Aim of the exercise: Return the lines below without changes, from the line with "coordinates (472, 348)." to the line with "x-tick-label-9: 9 is", including both.

Provided information:
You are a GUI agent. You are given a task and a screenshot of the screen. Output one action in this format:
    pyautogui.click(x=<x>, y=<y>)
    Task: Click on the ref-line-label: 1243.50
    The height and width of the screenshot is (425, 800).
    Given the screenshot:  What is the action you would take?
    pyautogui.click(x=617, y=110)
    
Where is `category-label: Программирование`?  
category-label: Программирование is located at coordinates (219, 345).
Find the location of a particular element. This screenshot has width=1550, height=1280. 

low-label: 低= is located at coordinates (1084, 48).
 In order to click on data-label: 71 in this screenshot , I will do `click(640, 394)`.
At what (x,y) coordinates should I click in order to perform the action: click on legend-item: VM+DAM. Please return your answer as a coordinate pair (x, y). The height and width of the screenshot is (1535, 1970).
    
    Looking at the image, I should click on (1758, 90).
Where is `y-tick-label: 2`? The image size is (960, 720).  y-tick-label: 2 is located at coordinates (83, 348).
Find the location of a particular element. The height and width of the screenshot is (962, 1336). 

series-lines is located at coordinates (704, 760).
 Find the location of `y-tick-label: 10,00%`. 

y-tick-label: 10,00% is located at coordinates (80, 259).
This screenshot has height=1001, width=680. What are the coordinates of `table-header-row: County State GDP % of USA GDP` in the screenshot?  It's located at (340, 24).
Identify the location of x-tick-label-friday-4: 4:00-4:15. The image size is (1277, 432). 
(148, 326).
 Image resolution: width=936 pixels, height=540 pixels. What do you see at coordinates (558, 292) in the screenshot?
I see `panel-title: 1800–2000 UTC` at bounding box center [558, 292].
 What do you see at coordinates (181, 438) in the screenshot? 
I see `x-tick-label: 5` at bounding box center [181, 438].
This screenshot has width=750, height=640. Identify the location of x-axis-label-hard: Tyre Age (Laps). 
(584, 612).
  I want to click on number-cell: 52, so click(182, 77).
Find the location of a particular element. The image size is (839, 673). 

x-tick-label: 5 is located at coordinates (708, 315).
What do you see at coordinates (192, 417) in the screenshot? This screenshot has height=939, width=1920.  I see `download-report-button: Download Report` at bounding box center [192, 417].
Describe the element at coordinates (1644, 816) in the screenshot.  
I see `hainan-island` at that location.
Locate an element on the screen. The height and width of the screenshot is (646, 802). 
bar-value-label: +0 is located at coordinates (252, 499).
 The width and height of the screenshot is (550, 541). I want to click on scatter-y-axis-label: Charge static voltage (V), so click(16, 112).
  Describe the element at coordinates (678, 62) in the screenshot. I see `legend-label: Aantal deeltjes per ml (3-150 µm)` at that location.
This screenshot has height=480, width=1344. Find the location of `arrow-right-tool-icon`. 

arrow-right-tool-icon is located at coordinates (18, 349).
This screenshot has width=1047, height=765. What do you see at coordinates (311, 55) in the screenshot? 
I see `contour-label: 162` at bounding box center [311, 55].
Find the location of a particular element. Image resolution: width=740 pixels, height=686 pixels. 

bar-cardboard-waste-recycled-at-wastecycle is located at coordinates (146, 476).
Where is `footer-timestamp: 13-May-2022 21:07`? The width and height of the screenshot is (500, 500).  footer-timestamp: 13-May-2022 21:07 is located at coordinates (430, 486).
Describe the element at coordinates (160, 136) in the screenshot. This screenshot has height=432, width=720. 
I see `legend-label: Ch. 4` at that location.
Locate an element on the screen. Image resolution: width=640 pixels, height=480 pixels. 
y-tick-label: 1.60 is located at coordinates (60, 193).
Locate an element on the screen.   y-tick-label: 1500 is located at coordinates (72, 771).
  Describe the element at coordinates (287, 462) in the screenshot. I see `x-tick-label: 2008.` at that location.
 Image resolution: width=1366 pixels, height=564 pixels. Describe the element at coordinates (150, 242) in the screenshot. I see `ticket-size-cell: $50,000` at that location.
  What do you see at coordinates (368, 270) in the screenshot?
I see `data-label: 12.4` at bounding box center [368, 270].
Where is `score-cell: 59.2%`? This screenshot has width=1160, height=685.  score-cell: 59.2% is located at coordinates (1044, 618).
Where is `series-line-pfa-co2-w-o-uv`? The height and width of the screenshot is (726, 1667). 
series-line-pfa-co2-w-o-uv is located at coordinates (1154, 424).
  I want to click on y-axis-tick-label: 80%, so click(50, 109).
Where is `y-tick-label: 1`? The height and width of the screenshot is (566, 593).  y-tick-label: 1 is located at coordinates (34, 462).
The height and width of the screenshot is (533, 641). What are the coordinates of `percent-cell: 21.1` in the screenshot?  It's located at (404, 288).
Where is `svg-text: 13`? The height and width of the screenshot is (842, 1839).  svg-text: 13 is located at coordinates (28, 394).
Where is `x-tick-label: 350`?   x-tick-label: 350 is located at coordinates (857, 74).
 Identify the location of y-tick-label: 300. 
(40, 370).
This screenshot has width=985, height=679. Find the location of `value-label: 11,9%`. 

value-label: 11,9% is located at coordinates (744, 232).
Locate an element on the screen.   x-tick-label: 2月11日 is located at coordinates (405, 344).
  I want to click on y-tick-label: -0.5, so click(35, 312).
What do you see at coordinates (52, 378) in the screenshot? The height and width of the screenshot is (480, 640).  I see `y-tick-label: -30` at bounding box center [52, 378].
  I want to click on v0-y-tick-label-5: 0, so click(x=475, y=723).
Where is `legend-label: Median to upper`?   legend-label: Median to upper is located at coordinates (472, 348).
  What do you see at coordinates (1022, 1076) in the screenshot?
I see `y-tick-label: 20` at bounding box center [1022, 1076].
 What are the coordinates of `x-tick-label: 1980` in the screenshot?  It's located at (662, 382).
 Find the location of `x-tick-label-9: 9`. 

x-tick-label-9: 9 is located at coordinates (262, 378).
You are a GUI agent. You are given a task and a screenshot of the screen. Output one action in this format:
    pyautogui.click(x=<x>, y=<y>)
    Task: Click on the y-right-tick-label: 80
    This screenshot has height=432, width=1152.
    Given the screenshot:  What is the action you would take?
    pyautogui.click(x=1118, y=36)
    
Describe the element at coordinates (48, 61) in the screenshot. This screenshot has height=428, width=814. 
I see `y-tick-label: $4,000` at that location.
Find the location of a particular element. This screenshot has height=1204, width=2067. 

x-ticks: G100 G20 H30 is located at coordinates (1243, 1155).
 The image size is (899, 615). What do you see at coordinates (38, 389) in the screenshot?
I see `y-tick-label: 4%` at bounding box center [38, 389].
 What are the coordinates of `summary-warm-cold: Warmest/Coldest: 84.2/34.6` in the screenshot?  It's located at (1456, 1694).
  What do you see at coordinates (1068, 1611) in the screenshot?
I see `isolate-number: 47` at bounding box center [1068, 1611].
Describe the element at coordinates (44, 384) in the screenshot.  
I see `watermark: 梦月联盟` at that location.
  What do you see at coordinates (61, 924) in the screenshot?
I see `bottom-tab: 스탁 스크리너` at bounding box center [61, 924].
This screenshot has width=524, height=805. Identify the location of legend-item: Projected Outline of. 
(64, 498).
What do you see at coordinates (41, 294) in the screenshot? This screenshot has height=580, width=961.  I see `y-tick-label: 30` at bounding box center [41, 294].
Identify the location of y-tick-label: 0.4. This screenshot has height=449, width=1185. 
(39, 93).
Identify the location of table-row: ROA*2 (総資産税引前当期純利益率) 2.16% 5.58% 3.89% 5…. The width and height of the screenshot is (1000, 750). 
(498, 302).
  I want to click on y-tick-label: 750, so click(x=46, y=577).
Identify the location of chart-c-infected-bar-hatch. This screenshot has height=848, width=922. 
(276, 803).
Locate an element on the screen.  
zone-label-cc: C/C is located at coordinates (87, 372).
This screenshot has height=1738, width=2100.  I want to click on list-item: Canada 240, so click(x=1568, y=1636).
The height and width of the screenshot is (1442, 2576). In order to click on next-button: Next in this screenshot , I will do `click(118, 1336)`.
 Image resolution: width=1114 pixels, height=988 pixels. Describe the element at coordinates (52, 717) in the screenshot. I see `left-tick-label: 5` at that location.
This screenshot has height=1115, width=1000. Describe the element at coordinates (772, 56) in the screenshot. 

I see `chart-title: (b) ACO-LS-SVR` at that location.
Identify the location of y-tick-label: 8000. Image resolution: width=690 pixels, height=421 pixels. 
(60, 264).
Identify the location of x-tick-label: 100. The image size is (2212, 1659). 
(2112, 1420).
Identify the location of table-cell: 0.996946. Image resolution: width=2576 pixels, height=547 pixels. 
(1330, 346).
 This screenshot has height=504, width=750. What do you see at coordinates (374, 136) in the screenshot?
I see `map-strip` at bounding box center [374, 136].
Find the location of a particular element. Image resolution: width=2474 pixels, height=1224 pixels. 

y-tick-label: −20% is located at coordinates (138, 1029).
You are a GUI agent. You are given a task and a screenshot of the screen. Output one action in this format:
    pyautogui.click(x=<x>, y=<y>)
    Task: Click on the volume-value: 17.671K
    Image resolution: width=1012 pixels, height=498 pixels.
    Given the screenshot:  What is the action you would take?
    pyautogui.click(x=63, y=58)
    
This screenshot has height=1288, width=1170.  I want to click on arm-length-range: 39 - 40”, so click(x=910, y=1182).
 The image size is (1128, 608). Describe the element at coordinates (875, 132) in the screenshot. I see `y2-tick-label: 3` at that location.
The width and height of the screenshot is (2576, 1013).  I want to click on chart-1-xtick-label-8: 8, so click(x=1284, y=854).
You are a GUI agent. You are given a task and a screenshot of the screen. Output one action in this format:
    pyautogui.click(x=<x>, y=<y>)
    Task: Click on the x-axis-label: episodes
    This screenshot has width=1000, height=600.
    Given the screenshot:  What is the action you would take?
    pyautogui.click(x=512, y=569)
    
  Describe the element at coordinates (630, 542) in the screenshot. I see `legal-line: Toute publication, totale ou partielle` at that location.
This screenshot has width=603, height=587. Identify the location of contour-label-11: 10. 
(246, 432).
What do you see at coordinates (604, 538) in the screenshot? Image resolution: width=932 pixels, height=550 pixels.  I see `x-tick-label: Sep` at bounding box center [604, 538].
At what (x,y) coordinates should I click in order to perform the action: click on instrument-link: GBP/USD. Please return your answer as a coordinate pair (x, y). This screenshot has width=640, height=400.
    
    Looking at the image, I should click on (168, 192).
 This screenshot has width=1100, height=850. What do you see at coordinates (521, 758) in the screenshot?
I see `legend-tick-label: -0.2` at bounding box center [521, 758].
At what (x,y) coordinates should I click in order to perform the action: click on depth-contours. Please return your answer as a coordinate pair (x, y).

Task result:
Where is `legend-label: Median to upper`?   legend-label: Median to upper is located at coordinates (472, 348).
  What do you see at coordinates (1022, 1076) in the screenshot?
I see `y-tick-label: 20` at bounding box center [1022, 1076].
 What are the coordinates of `x-tick-label: 1980` in the screenshot?  It's located at (662, 382).
 Find the location of `x-tick-label-9: 9`. 

x-tick-label-9: 9 is located at coordinates (262, 378).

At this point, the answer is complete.